Your task:
The answer must consist of the records below, repeated exactly.

Dataset records:
+ + +

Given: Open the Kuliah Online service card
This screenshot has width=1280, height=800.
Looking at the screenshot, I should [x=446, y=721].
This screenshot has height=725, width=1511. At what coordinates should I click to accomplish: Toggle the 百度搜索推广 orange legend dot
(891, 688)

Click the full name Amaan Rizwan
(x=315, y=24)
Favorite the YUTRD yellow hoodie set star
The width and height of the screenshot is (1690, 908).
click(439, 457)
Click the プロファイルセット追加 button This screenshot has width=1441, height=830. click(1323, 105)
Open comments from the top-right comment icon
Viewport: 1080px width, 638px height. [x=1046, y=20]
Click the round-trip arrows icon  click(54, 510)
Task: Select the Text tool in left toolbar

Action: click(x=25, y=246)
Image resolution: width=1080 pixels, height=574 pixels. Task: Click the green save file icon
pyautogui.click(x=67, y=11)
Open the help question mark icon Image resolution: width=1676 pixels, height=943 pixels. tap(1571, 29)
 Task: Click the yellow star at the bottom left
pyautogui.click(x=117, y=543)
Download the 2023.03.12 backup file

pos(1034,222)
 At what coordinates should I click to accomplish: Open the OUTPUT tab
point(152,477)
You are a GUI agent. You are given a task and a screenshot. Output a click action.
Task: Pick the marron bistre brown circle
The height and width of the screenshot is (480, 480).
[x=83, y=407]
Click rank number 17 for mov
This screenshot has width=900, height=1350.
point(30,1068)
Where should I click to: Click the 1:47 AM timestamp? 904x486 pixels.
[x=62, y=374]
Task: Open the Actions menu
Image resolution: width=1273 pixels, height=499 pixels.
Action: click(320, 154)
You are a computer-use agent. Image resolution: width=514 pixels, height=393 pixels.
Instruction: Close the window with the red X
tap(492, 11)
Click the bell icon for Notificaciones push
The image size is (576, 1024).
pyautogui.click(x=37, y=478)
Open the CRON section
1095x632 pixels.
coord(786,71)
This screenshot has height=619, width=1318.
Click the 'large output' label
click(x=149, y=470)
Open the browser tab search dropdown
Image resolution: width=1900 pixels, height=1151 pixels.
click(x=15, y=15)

+ + +

Task result:
Given: Open the Kuliah Online service card
This screenshot has width=1280, height=800.
Looking at the screenshot, I should [x=446, y=721].
This screenshot has height=725, width=1511. At what coordinates should I click to accomplish: Toggle the 百度搜索推广 orange legend dot
(891, 688)

Click the full name Amaan Rizwan
(x=315, y=24)
Favorite the YUTRD yellow hoodie set star
The width and height of the screenshot is (1690, 908).
click(439, 457)
Click the プロファイルセット追加 button This screenshot has width=1441, height=830. click(1323, 105)
Open comments from the top-right comment icon
Viewport: 1080px width, 638px height. [x=1046, y=20]
Click the round-trip arrows icon  click(54, 510)
Task: Select the Text tool in left toolbar

Action: click(x=25, y=246)
Image resolution: width=1080 pixels, height=574 pixels. Task: Click the green save file icon
pyautogui.click(x=67, y=11)
Open the help question mark icon Image resolution: width=1676 pixels, height=943 pixels. tap(1571, 29)
 Task: Click the yellow star at the bottom left
pyautogui.click(x=117, y=543)
Download the 2023.03.12 backup file

pos(1034,222)
 At what coordinates should I click to accomplish: Open the OUTPUT tab
point(152,477)
You are a GUI agent. You are given a task and a screenshot. Output a click action.
Task: Pick the marron bistre brown circle
The height and width of the screenshot is (480, 480).
[x=83, y=407]
Click rank number 17 for mov
This screenshot has width=900, height=1350.
point(30,1068)
Where should I click to: Click the 1:47 AM timestamp? 904x486 pixels.
[x=62, y=374]
Task: Open the Actions menu
Image resolution: width=1273 pixels, height=499 pixels.
Action: click(320, 154)
You are a computer-use agent. Image resolution: width=514 pixels, height=393 pixels.
Instruction: Close the window with the red X
tap(492, 11)
Click the bell icon for Notificaciones push
The image size is (576, 1024).
pyautogui.click(x=37, y=478)
Open the CRON section
1095x632 pixels.
coord(786,71)
This screenshot has height=619, width=1318.
Click the 'large output' label
click(x=149, y=470)
Open the browser tab search dropdown
Image resolution: width=1900 pixels, height=1151 pixels.
click(x=15, y=15)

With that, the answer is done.